Sorry for reviving this thread, here is a picture I "bumped" into today:
Structural damage after hitting a wall at 40 mph. Mini on the left, Ford F-150 on the right
It's evident that the Mini cabin on the left has taken better the impact and offers better "survivability" or whatever you call it.
This is NOT what you get when a Ford F150 crashes into a Mini, but what happens when both cars hit a stationary object, which are two very different propositions.
On the first event, that is, both cars crashing into each other, the Mini adsorbs more energy and the relative stiffness of the parts of both cars goes against the Mini.
On the second event, hitting an stationary object, the extra-weight of the Ford plays against it. Notice that this extra weight is what makes you feel safer, in the first place, when you buy an SUV.
Heaven helps you if all this chassis you bought for your safety suddenly hits you in the back.
The difference you see between both designs, then, is in part due to the effect that makes a beetle to survive a fall while you might not make it.
Even taking that into account, I bet that, also in part, there is a difference in the "crash efficiency" of both designs.
It makes me think that, even if the Nano has a really short nose, Mr. Tata could be remembered in a better way if he has taken a look at how the Mini was built.
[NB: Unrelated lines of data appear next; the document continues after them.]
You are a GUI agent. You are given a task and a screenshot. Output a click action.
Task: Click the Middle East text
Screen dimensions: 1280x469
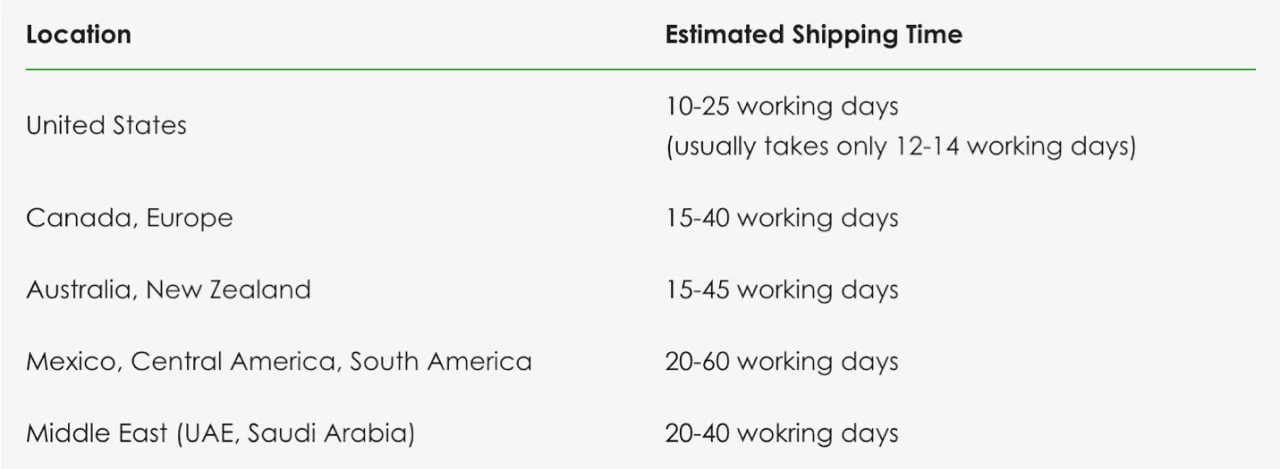tap(97, 434)
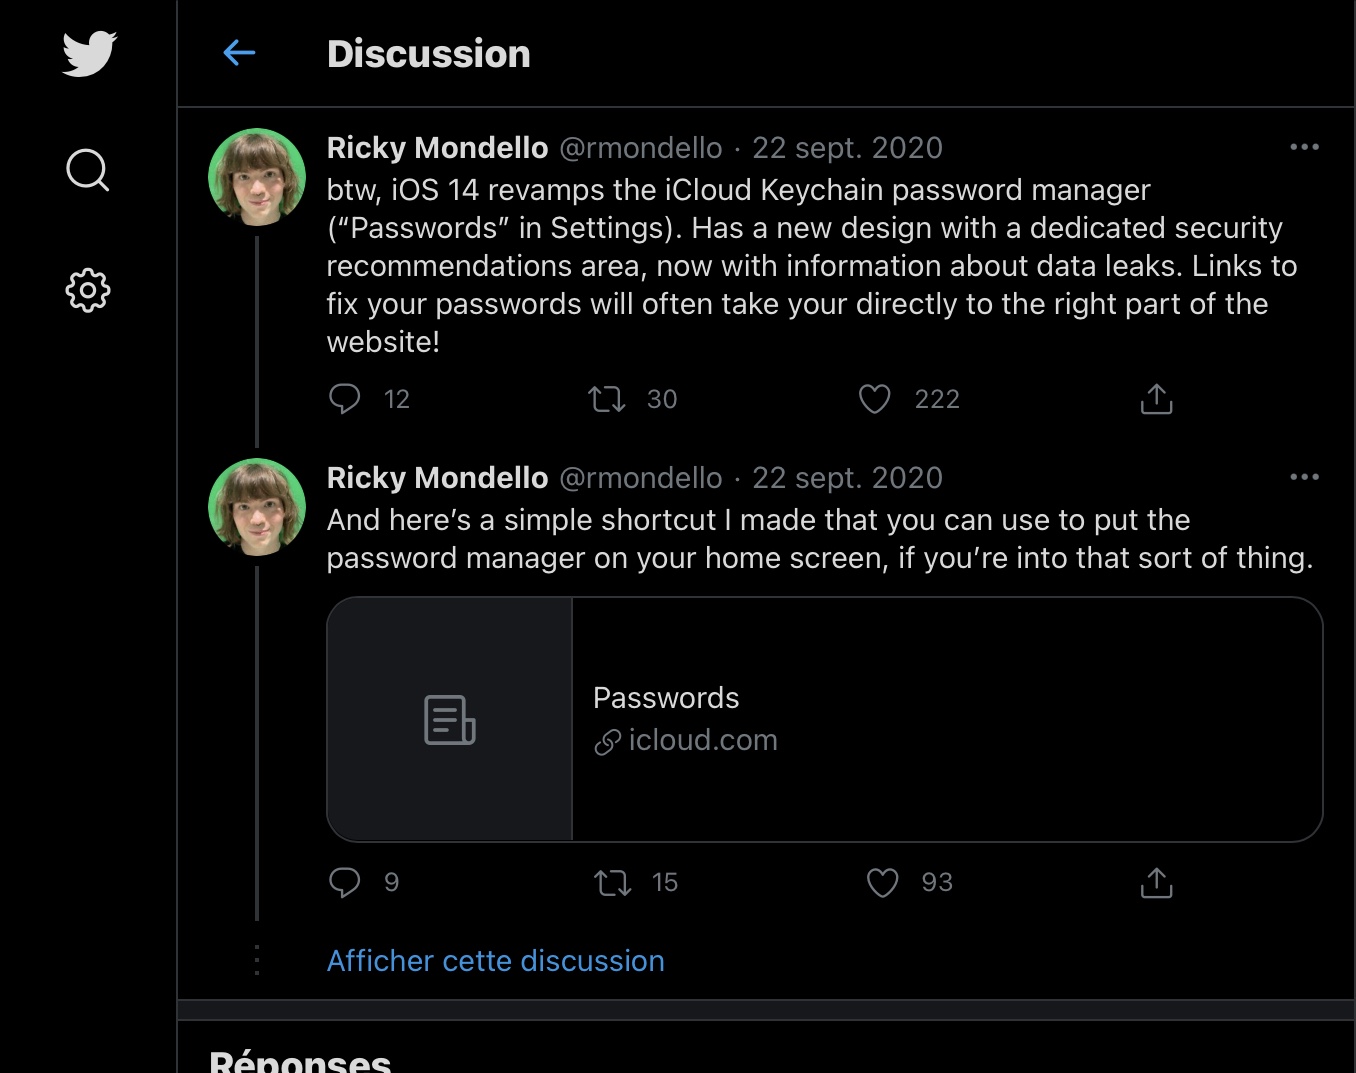Click the first tweet's profile avatar
Image resolution: width=1356 pixels, height=1073 pixels.
[x=257, y=177]
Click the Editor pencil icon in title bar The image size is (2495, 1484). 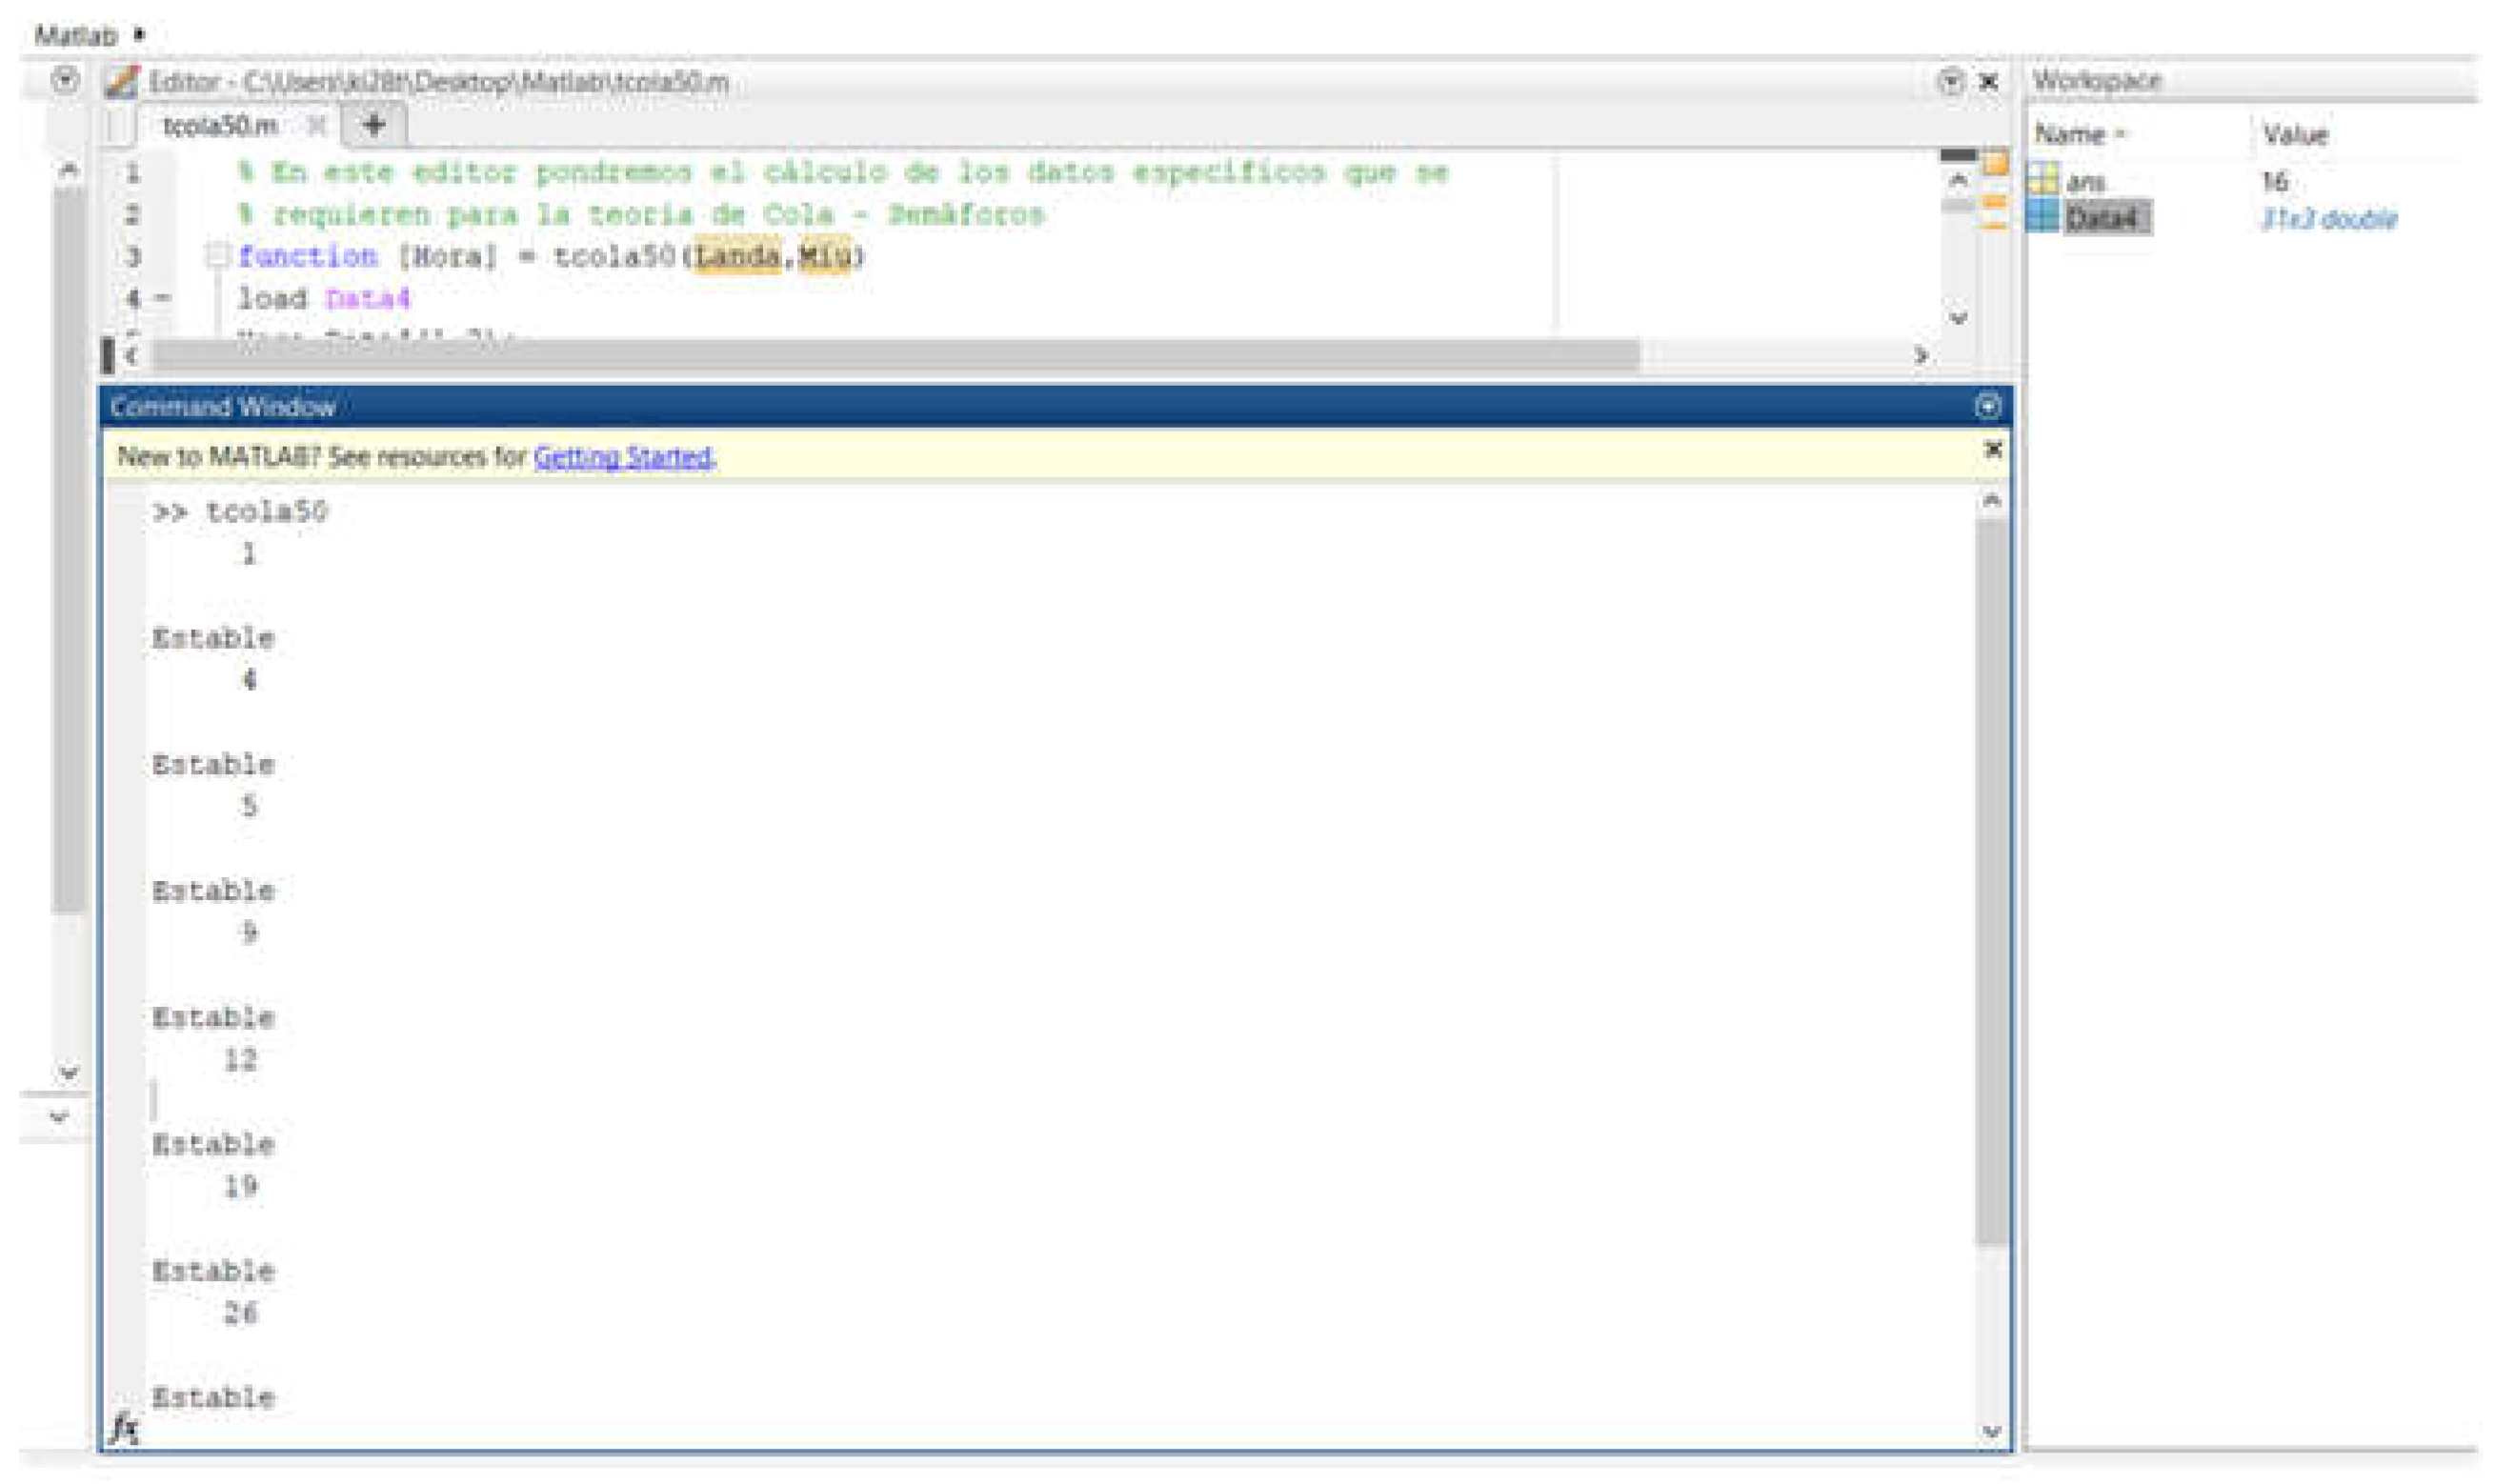point(122,82)
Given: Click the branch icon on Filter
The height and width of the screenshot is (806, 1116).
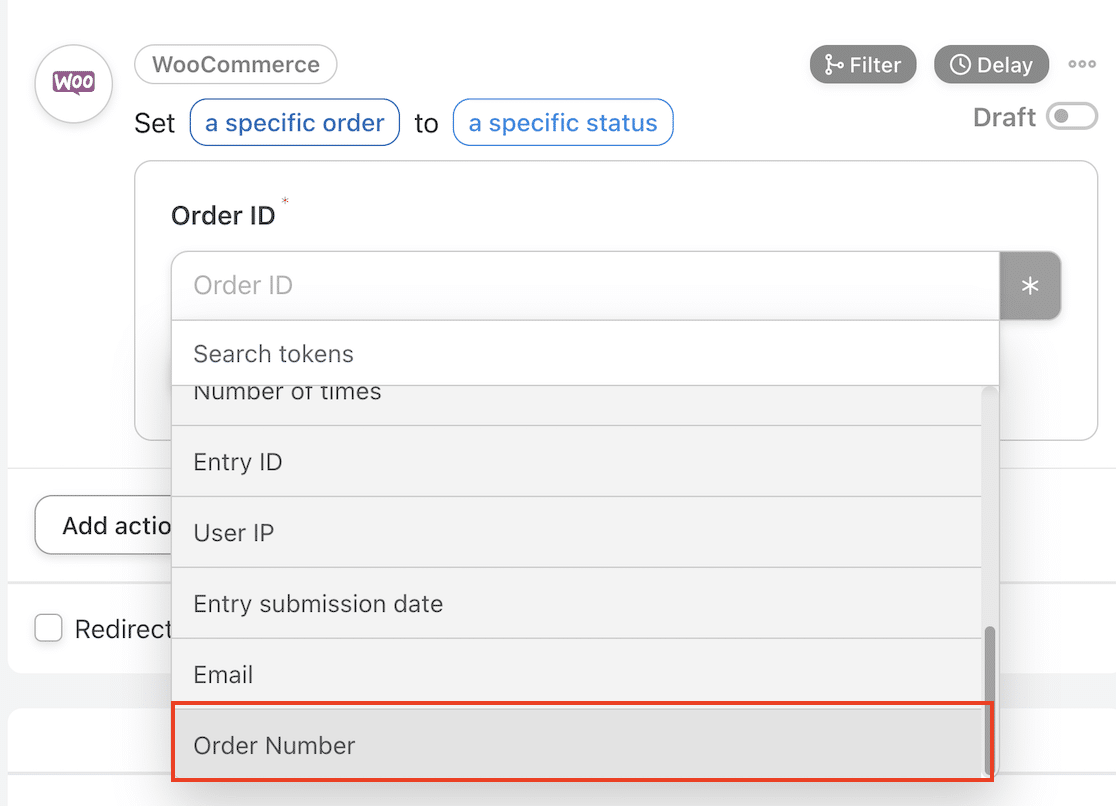Looking at the screenshot, I should pos(833,66).
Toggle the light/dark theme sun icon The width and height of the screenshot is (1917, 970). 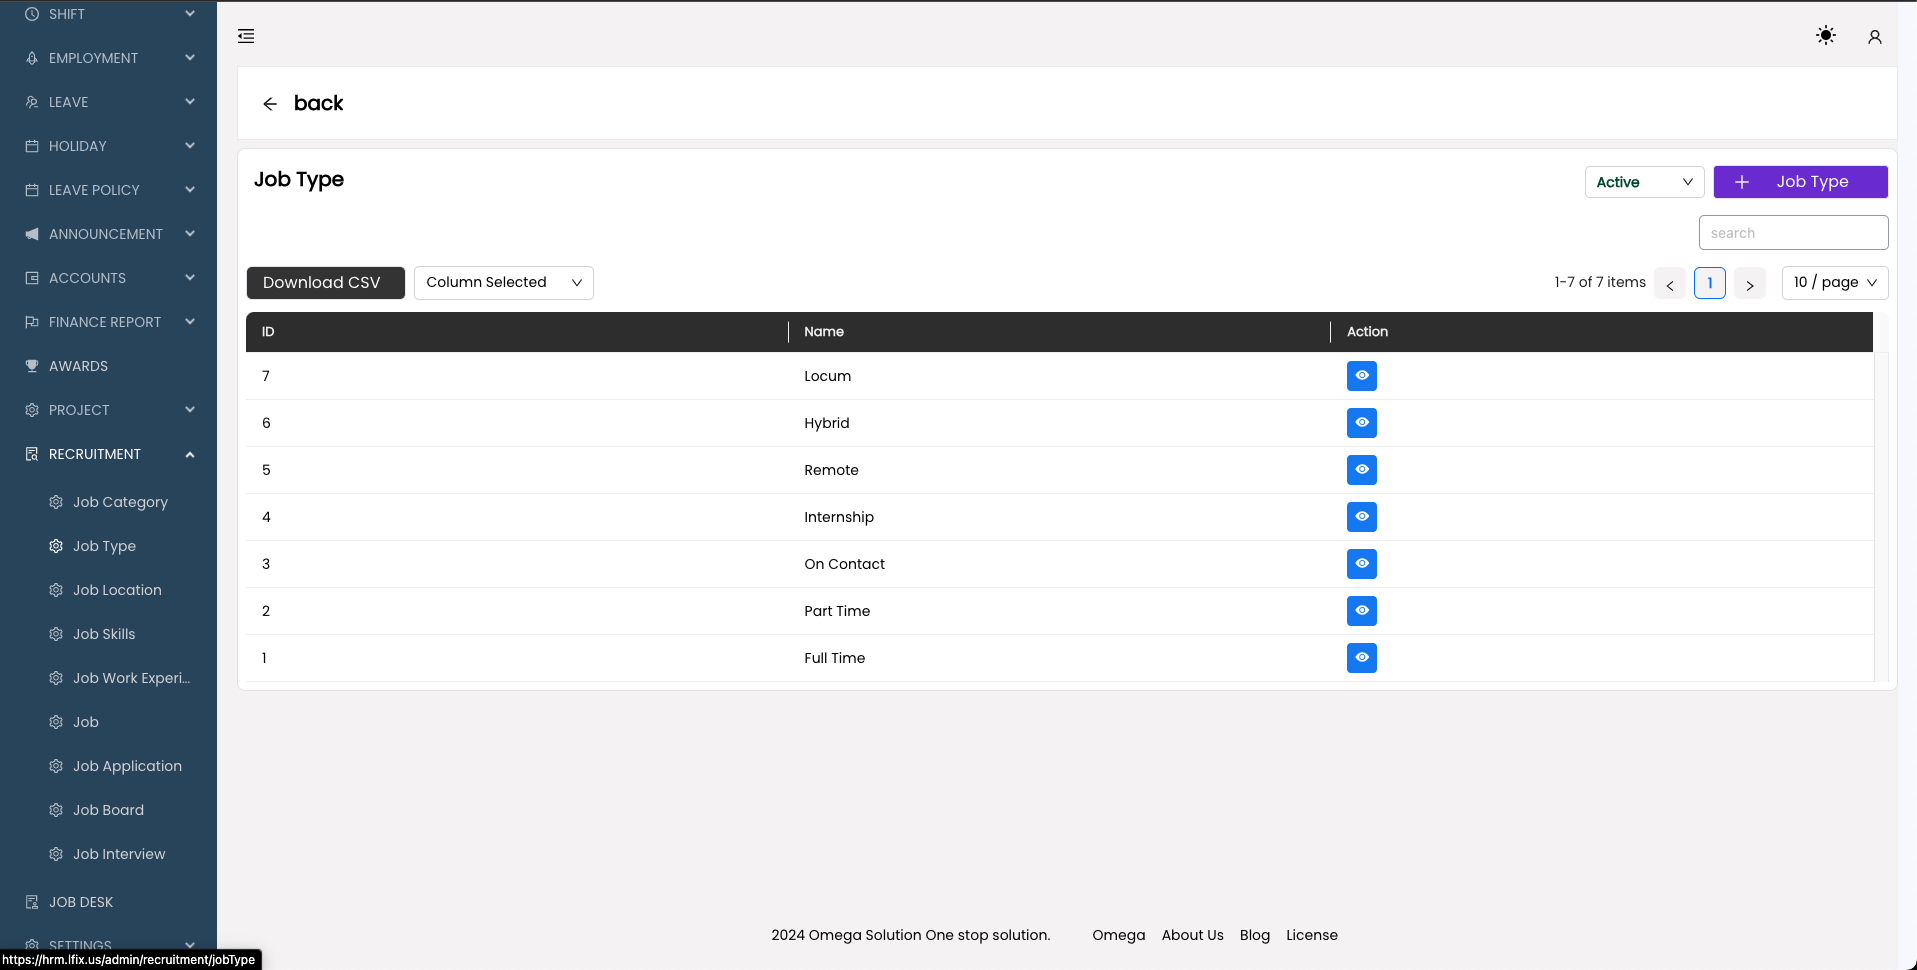click(1825, 36)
Anyway, there are ways of getting people's money. If you pay attention to this article from the New Yorker, not all are as satisfying as they could be, and perhaps you don't get what you think you get when you pay more for your car:
Ford executives decided to build a luxury version of the Expedition, the Lincoln Navigator. They bolted a new grille on the Expedition, changed a few body panels, added some sound insulation, took a deep breath, and charged forty-five thousand dollars—and soon Navigators were flying out the door nearly as fast as Expeditions. Before long, the Michigan Truck Plant was the most profitable of Ford's fifty-three assembly plants. By the late nineteen-nineties, it had become the most profitable factory of any industry in the world. In 1998, the Michigan Truck Plant grossed eleven billion dollars, almost as much as McDonald's made that year. Profits were $3. 7 billion. Some factory workers, with overtime, were making two hundred thousand dollars a year. The demand for Expeditions and Navigators was so insatiable that even when a blizzard hit the Detroit region in January of 1999—burying the city in snow, paralyzing the airport, and stranding hundreds of cars on the freeway—Ford officials got on their radios and commandeered parts bound for other factories so that the Michigan Truck Plant assembly line wouldn't slow for a moment. The factory that had begun as just another assembly plant had become the company's crown jewel.